Olha à tua volta. Muitos políticos que já provaram ser corruptos voltam ao poder. Não é acaso. Não é burrice pura. É familiaridade, emoção manipulada, impunidade. Puro ciclo vicioso.

A memória é curta. O político já esteve no poder, fez obras, sorriu, apertou mãos. O erro passado? Esquecido. Relativizado. Ignorado. O desconhecido parece arriscado. E o corrupto? Familiar. Seguro. Confiável. Pelo menos é isso que o cérebro nos diz.

O voto fragmentado ajuda. Em eleições com vários candidatos, basta uma base sólida e fiel. O resto dispersa-se. O resultado é óbvio: o corrupto sobrevive, vence, repete o ciclo.

O populismo é letal. Promessas fáceis, dinheiro rápido, obras vistosas. Ele toca na emoção, não na razão. E nós, cansados da burocracia, do estado lento, escolhemos o que traz ganho imediato. Ignoramos o passado. Ignoramos a integridade.
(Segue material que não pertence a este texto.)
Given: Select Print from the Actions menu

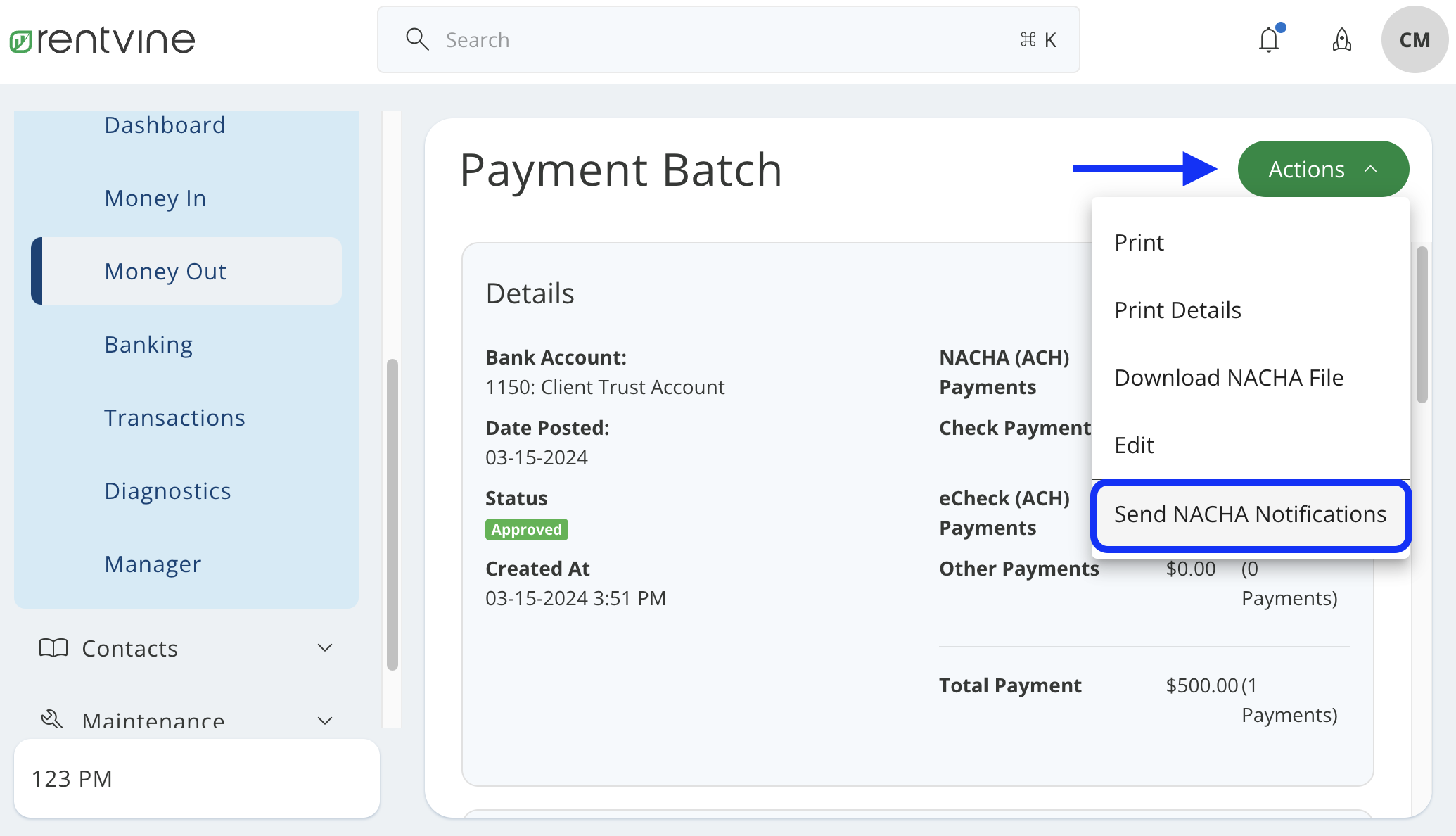Looking at the screenshot, I should [x=1138, y=242].
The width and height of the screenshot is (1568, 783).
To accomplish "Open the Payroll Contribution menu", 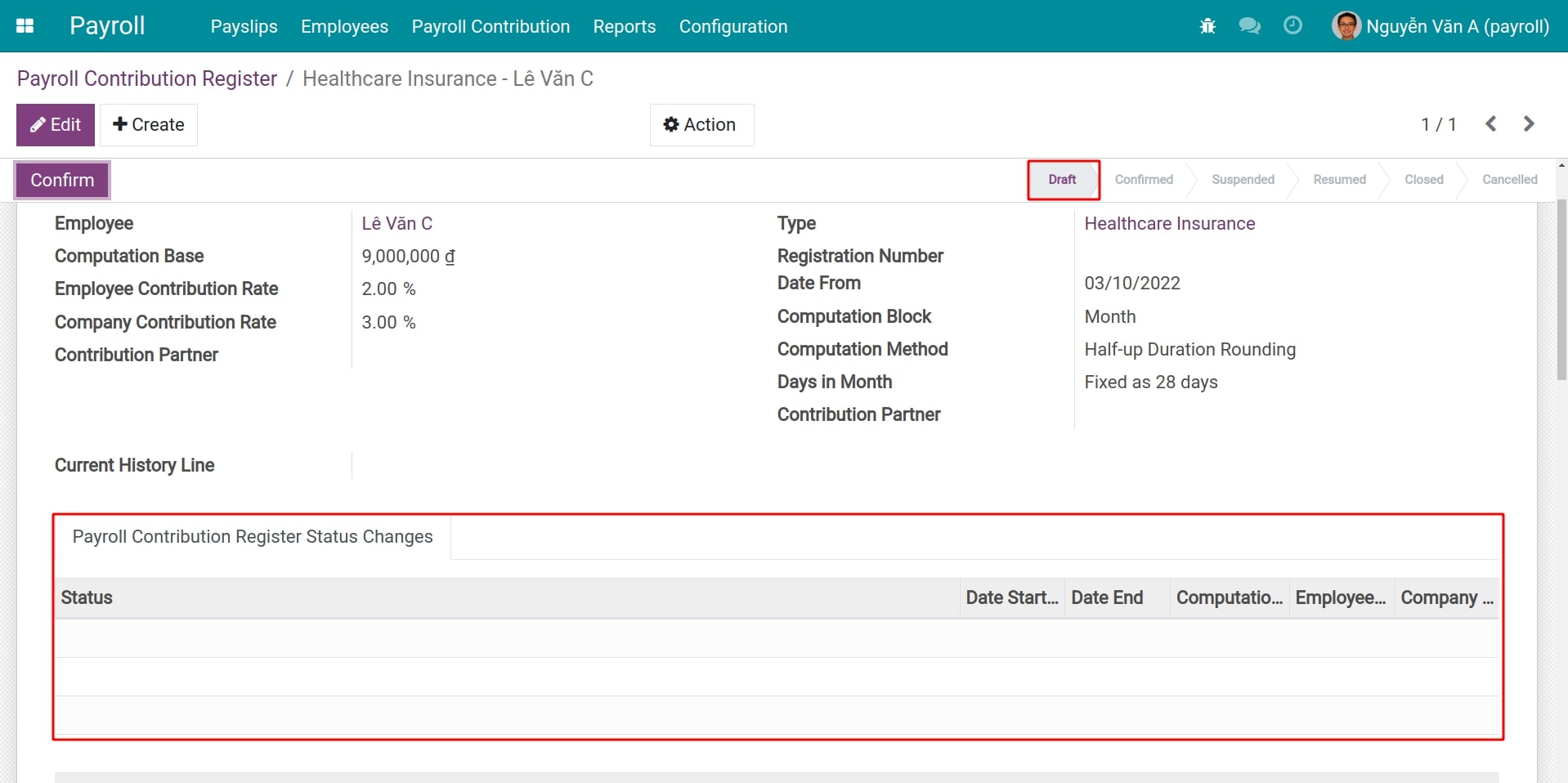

A impunidade é a chave. Sem prisão, sem perda de mandato, sem multas pesadas, o eleitorado conclui: “se voltou, então deve ser aceitável”. E assim, a corrupção normaliza-se. Passa a rotina. Passa a cultura. Passa a política.

No fundo, não é só política. É psicologia, é sociedade, é hábito. Memória curta, confiança manipulada, divisão de votos e impunidade formam um terreno fértil. E o mundo político cresce nesse terreno, enquanto cidadãos cansados e distraídos continuam a dar-lhe o aval que precisa para existir.

E a vida continua.... Mal, mas continua.